=== EXERCISE INSTRUCTIONS ===
For the records shown below, return an exact copy that excludes the pictures.

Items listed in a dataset

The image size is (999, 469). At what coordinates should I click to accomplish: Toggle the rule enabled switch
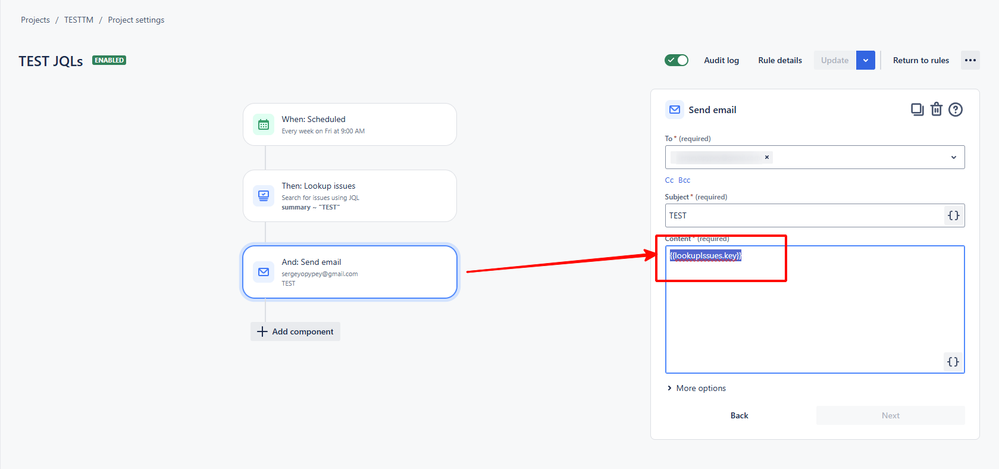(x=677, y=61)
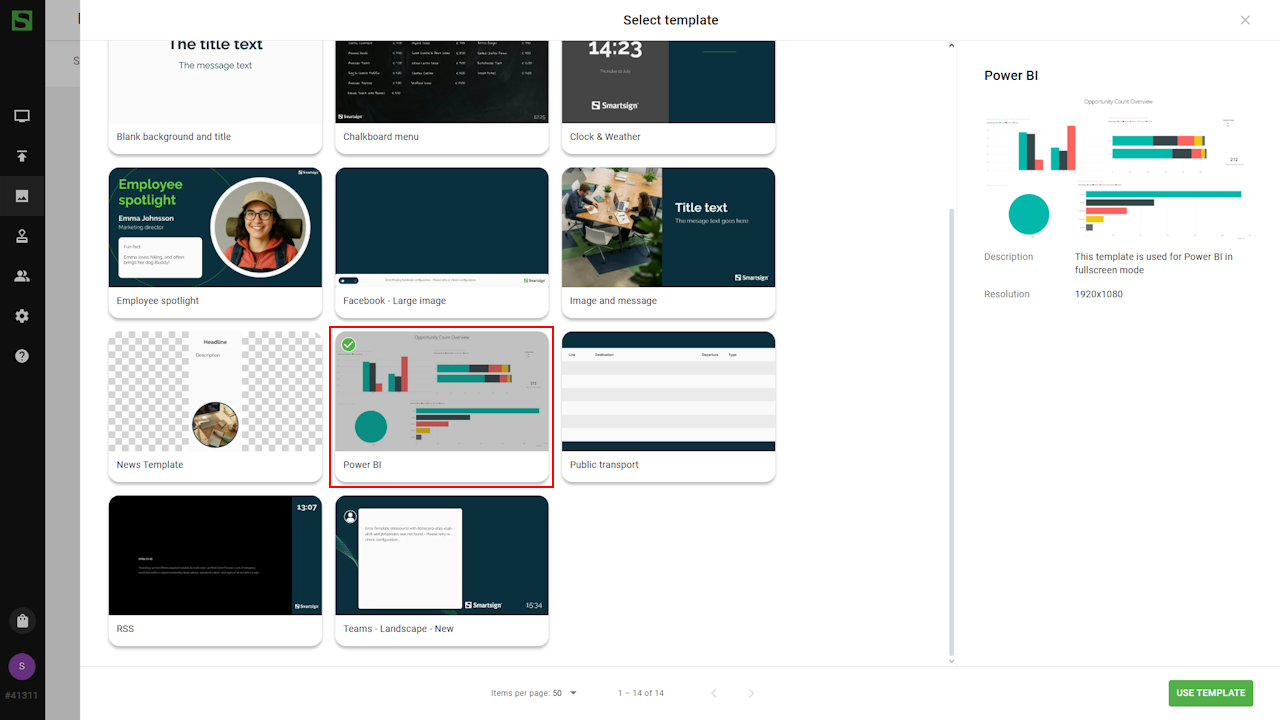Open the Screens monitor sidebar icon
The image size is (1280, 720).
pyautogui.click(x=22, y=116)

=== RESPONSE TO THE EXERCISE ===
The image size is (999, 469). At what coordinates should I click to accomplish: Toggle the rule enabled switch
(x=677, y=61)
Open the Screens monitor sidebar icon
The image size is (1280, 720).
pyautogui.click(x=22, y=116)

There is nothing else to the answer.